*** Begin section ***
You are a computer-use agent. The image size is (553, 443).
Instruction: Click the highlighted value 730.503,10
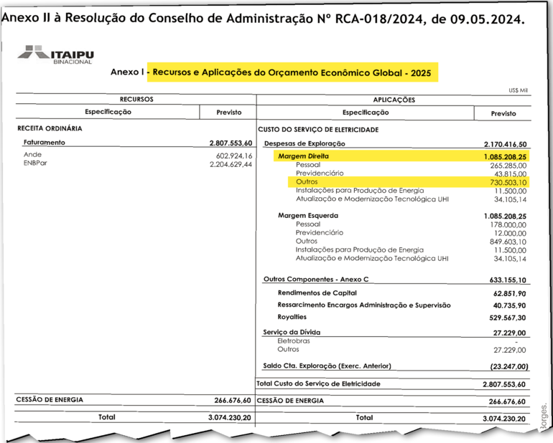[503, 183]
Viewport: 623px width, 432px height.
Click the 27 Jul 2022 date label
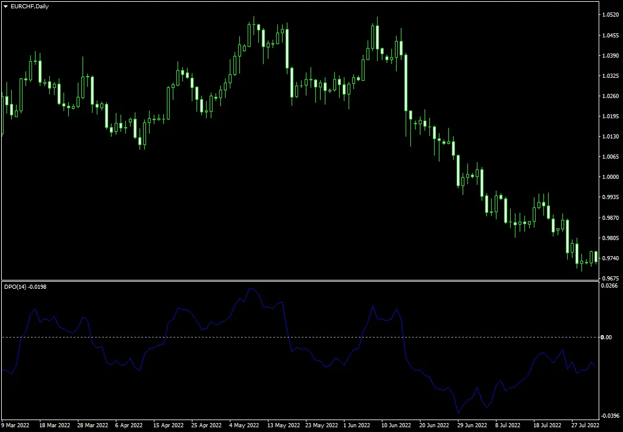[x=586, y=425]
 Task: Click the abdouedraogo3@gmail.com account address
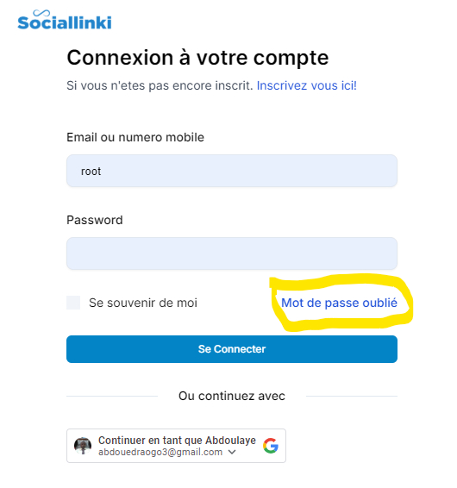(160, 452)
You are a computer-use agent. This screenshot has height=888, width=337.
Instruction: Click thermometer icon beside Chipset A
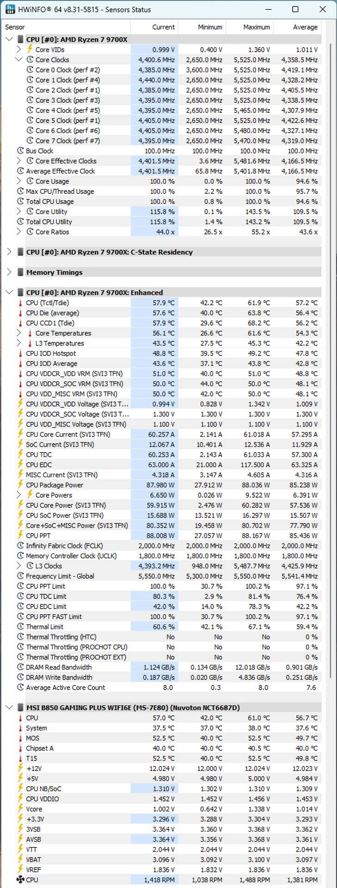[x=20, y=748]
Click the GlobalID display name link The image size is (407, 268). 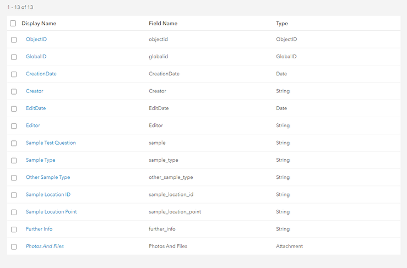36,57
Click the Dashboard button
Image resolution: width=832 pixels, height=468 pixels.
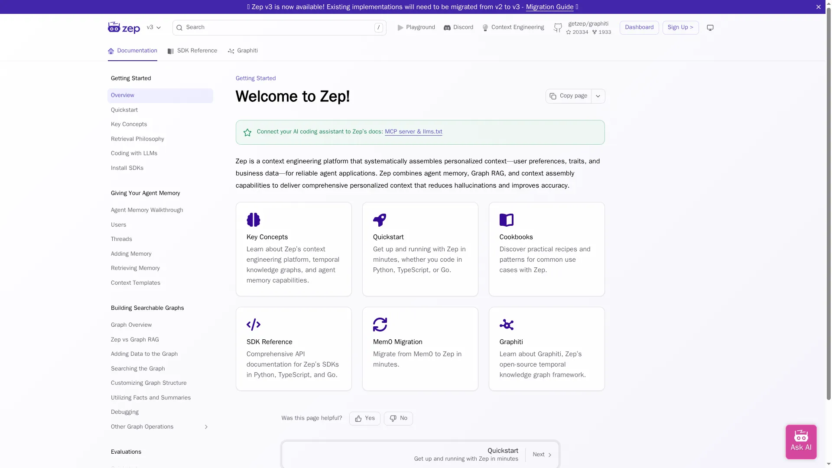(x=639, y=27)
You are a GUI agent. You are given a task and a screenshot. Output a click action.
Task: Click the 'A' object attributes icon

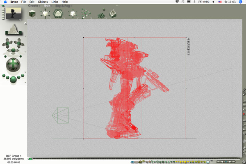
*** End section ***
## Work item
Look through the records above and please copy every line in which the string "screenshot" occurs.

## Problem solution
You are a computer-use agent. This screenshot has height=888, width=337.
You are a GUI agent. You are given a task and a screenshot. Output a click action.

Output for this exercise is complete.